Each line holding the string "legend" is to be copied from the data.

DATA SHOWN:
-------

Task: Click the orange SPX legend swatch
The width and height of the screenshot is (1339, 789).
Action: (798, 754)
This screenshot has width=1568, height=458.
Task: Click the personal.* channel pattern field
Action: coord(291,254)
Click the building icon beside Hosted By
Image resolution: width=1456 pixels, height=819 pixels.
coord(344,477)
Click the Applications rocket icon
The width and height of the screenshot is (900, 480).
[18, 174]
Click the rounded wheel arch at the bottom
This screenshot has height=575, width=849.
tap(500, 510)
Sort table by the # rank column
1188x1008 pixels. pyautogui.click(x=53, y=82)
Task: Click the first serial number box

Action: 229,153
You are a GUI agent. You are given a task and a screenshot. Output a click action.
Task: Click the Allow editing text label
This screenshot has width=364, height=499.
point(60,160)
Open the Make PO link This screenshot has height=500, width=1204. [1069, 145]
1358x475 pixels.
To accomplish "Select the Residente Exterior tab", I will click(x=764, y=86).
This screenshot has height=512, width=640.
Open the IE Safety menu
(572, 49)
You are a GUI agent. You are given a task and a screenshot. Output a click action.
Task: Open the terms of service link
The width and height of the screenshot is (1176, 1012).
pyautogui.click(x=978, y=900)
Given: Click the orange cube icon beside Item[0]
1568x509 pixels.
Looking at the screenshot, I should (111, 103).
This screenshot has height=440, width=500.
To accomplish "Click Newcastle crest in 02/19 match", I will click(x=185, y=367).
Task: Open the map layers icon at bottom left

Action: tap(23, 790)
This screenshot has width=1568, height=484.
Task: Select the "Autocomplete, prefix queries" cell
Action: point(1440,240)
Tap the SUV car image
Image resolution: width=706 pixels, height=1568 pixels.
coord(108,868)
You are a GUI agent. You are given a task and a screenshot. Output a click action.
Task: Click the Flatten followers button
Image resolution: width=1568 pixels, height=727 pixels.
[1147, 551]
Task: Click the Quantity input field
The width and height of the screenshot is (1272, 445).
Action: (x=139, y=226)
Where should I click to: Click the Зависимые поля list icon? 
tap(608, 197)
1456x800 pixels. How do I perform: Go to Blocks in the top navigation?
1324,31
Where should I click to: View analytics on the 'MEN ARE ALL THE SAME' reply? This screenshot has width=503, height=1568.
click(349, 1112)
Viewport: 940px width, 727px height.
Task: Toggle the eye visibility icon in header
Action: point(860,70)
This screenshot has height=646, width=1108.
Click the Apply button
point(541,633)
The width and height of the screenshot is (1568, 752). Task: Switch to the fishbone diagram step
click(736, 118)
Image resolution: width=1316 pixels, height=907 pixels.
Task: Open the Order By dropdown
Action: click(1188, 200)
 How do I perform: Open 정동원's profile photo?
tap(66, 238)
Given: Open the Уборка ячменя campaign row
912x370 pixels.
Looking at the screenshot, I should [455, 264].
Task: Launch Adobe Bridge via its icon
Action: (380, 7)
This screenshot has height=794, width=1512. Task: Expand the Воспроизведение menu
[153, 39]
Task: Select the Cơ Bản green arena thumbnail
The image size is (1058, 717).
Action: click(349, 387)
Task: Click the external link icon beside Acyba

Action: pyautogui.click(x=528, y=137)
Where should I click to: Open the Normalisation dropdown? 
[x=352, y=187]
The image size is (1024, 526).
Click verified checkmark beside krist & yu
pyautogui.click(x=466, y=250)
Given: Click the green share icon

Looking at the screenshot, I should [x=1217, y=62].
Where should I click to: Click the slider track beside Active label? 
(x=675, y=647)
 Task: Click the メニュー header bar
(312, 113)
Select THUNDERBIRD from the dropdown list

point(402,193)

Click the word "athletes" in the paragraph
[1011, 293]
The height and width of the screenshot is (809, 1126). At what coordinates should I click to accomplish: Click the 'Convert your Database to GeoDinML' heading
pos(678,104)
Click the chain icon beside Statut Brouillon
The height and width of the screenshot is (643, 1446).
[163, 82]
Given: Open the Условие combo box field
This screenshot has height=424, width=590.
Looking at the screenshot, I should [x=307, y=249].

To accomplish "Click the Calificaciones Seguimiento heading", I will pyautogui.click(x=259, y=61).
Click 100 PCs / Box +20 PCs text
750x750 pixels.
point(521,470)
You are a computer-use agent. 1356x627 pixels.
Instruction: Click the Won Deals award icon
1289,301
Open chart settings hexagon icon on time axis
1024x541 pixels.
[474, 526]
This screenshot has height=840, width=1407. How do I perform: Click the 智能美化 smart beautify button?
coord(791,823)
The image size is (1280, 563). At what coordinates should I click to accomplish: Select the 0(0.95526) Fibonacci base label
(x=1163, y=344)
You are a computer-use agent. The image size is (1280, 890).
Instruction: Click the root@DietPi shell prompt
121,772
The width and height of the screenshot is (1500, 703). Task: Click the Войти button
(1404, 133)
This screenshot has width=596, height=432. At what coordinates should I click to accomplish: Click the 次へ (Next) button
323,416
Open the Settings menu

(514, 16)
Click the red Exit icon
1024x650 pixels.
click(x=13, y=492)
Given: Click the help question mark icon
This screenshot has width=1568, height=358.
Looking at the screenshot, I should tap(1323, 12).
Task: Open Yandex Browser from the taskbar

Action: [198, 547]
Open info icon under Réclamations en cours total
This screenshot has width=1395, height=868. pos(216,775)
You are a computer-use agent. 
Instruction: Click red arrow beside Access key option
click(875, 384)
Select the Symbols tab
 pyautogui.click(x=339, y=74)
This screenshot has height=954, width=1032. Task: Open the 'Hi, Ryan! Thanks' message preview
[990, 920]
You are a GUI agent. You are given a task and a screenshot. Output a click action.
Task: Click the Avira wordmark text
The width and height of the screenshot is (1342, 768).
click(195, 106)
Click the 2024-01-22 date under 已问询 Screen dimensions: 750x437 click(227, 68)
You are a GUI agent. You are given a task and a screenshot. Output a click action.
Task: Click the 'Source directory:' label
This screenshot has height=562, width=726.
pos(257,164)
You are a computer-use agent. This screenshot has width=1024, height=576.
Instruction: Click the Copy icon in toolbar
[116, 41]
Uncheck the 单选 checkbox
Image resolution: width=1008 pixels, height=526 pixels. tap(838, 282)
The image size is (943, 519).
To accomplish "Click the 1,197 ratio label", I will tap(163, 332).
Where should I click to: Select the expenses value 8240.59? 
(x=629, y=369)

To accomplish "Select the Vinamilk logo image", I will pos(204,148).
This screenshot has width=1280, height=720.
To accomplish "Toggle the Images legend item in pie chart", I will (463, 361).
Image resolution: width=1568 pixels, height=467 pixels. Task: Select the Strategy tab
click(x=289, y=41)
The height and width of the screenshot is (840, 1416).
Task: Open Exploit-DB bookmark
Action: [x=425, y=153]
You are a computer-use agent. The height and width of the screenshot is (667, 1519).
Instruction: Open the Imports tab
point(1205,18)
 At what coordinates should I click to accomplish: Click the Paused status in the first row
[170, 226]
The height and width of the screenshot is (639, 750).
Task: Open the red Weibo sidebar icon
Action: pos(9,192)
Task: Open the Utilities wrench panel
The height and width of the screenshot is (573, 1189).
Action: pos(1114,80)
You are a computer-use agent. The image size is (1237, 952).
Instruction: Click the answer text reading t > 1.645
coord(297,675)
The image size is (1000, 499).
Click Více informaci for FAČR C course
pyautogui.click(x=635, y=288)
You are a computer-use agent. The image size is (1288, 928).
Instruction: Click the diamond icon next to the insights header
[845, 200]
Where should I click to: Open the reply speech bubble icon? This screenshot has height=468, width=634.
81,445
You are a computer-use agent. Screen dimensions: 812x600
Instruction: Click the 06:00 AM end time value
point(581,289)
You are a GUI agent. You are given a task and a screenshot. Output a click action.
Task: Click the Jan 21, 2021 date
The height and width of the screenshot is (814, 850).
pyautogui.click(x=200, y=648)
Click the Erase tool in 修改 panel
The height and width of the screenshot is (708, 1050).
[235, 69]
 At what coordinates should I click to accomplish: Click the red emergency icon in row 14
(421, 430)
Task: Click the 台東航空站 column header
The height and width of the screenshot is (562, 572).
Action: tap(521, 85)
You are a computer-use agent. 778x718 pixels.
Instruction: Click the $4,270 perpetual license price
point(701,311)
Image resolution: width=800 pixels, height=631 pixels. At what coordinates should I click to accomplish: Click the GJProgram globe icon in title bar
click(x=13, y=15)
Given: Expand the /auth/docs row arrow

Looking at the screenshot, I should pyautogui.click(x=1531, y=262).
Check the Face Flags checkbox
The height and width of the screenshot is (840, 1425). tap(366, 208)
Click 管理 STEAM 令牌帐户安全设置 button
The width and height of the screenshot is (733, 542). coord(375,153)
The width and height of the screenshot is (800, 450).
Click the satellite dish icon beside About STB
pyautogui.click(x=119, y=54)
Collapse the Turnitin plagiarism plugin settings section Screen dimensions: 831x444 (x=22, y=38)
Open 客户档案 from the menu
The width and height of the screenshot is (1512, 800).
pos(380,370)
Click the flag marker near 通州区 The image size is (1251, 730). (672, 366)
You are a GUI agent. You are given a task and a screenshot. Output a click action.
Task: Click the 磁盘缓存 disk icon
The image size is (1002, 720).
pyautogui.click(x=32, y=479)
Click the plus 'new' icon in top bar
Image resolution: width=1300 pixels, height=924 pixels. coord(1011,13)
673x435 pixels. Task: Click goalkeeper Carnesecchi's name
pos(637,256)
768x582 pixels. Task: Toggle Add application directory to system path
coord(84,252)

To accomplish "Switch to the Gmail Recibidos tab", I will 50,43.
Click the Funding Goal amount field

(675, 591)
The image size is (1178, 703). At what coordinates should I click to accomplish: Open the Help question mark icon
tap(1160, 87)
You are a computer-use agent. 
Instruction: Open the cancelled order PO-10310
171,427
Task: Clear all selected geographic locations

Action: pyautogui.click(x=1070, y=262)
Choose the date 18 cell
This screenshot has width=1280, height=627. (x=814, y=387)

-------

TASK ANSWER:
Task: Click the orange SPX legend swatch
To accomplish "Toggle the Images legend item in pie chart", I will (463, 361).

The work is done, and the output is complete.